Even if the USPS finds the money to make investments in new vehicles and facilities, it would still not be able to realize substantial profits from parcel service. As part of the USPS’ mandate that each individual product cover its costs, the Postal Regulatory Commission must set rules to determine how shared overhead costs are allocated to different product lines.
These rules are contentious. If too small a percentage is assigned to a competitive product like packages, the government shipper would be making an accounting profit on a product that’s losing money, harming those who offer the service in the private market with cross-subsidies from the monopoly postal business. If too large a percentage is assigned, the USPS could be forced to discontinue products that are paying their fair share of overhead and generating value for the institution. The negotiations over the USPS parcel overhead rule took nearly a decade, with the eventual compromise linking the amount of overhead assigned to USPS parcel business to its share of the overall U.S. parcel business. This mechanism is a sort of automatic stabilizer for USPS parcel pricing, with any increase in market share causing the share of USPS overhead attributed to parcels to increase and vice versa. In some ways, this particular mechanism suits the USPS. Should overhead associated with the parcel business grow faster than other overhead costs, the price increase would only show up in parcels’ profitability metrics if the higher costs make for more market share.
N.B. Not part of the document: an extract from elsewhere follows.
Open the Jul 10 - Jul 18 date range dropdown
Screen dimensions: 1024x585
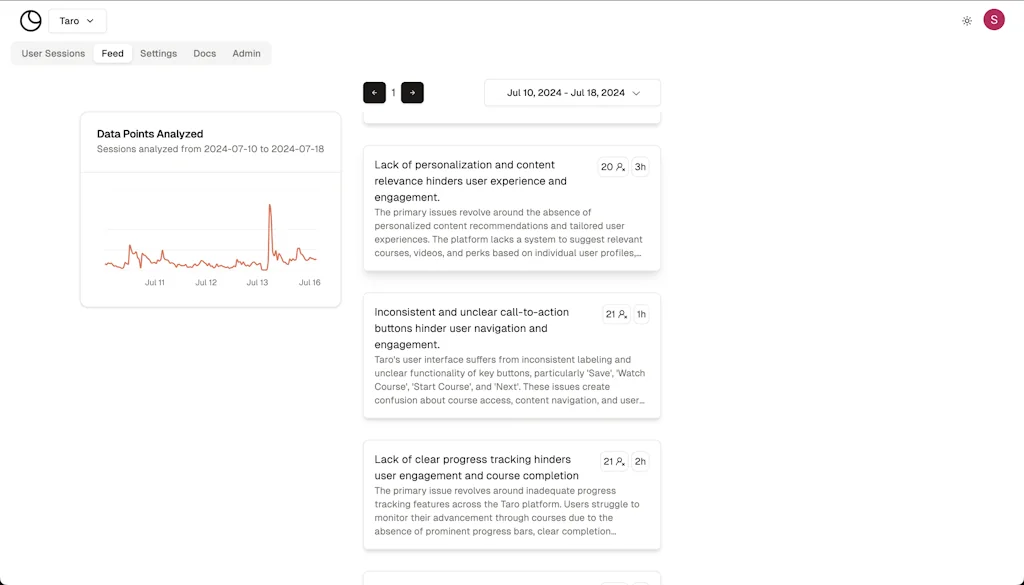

But the downside of this for the government mail carrier is that if it successfully wins more of the parcel market from private shippers, parcels would be assigned more of the agency’s overhead costs. This would undercut any temporary cost advantage the USPS achieves in due time, such that the agency’s reliance on parcels to pay for joint costs cannot rise to cross-subsidize other postal services unchecked.
Expanding into competitive markets means jostling with private shippers that specialize in packages and don’t require massive cross-subsidies from monopoly products. Even if they could win a head-to-head matchup, the USPS lacks the resources to sustain its advantage. And even if it had the money to facilitate it, regulations prevent the USPS from using its government-granted advantage in monopoly products to cover parcel service overhead. Thus, parcels aren’t a sustainable funding mechanism to prop-up a money-losing government mail carrier under existing postal law. Policymakers looking for a quick fix to postal finances will need to look for other options.